Unsere Aktionen auf der Hauptversammlung und die beiden gut besuchten Pressekonferenzen der Kritischen AktionärInnen in Stuttgart und Berlin führten zu einem vielfältigen Echo in den Medien. Ein großer Erfolg war die Berichterstattung am Tag der Hauptversammlung in drei Ausgaben der ARD-Tagesschau. Hier wurden wir als Kritische AktionärInnen ausdrücklich benannt und unser Sprecher Alexander Dauensteiner kam zu Wort. Weitere Berichte gab es darüber hinaus u.a. in der SWR-Landesschau, im Deutschlandradio, in den Stuttgarter Nachrichten, der Stuttgarter Zeitung, in Neues Deutschland und in der tageszeitung.
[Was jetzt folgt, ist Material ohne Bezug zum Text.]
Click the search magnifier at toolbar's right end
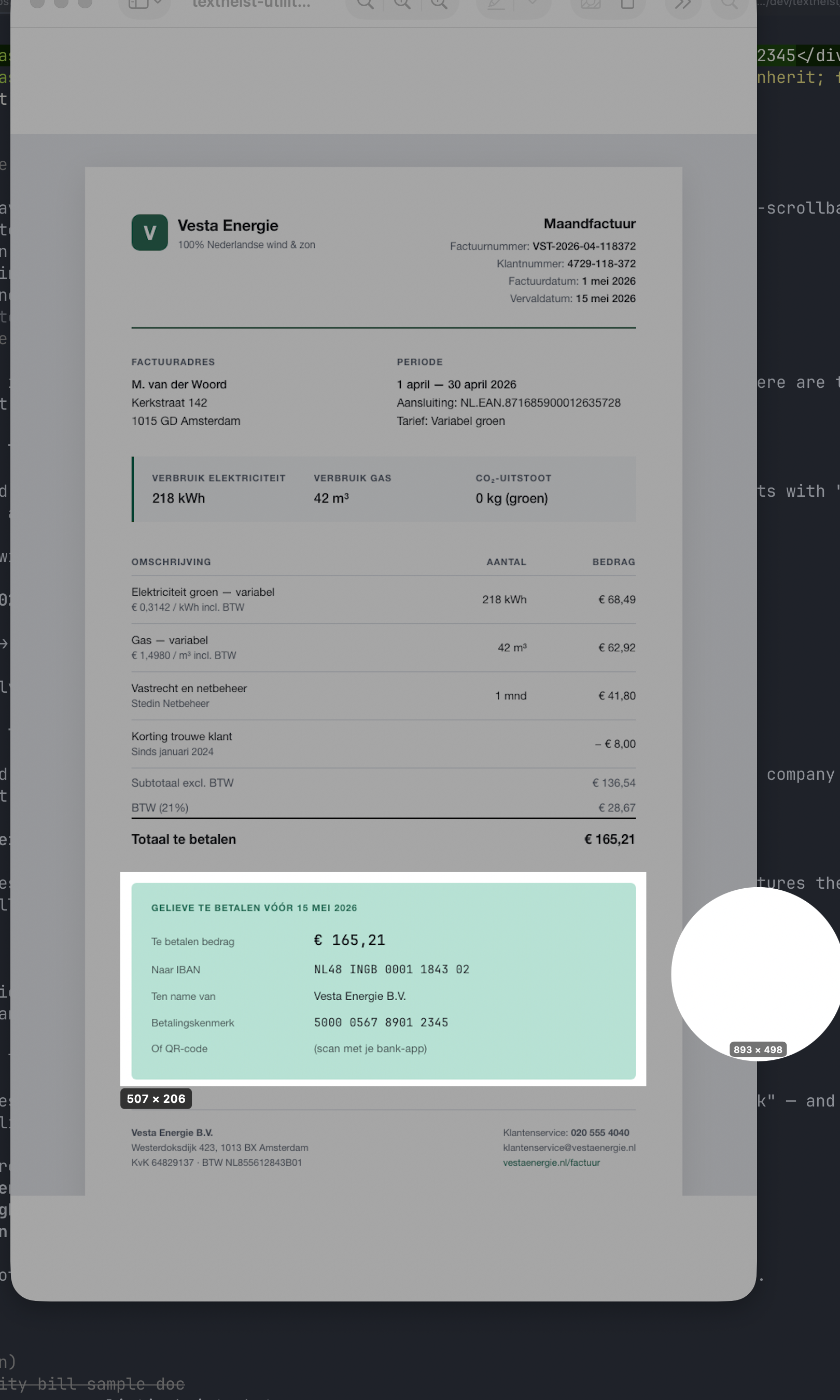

Finanziell unterstützt wurden die Aktivitäten vom Evangelischen Entwicklungsdienst (EED).

Paul Russmann

»Entrüstet Daimler«

Unter diesem Motto engagieren sich die von Ohne Rüstung Leben koordinierten Kritischen AktionärInnen DaimlerChrysler (KADC) seit 1990 für Rüstungskonversion, Klimaschutz und soziale Gerechtigkeit. Denn DaimlerChrysler ist als Hauptaktionär der EADS einer der weltweit größten Waffenproduzenten. »Global Player« wie DaimlerChrysler entziehen sich schon angesichts ihrer Größe immer mehr dem Einfluss staatlicher Kontrollen und Regelungen. In diesem Zusammenhang verstehen sich nationale und international agierende Nichtregierungsorganisationen wie der KADC als eigenständige Kontrollinstanz.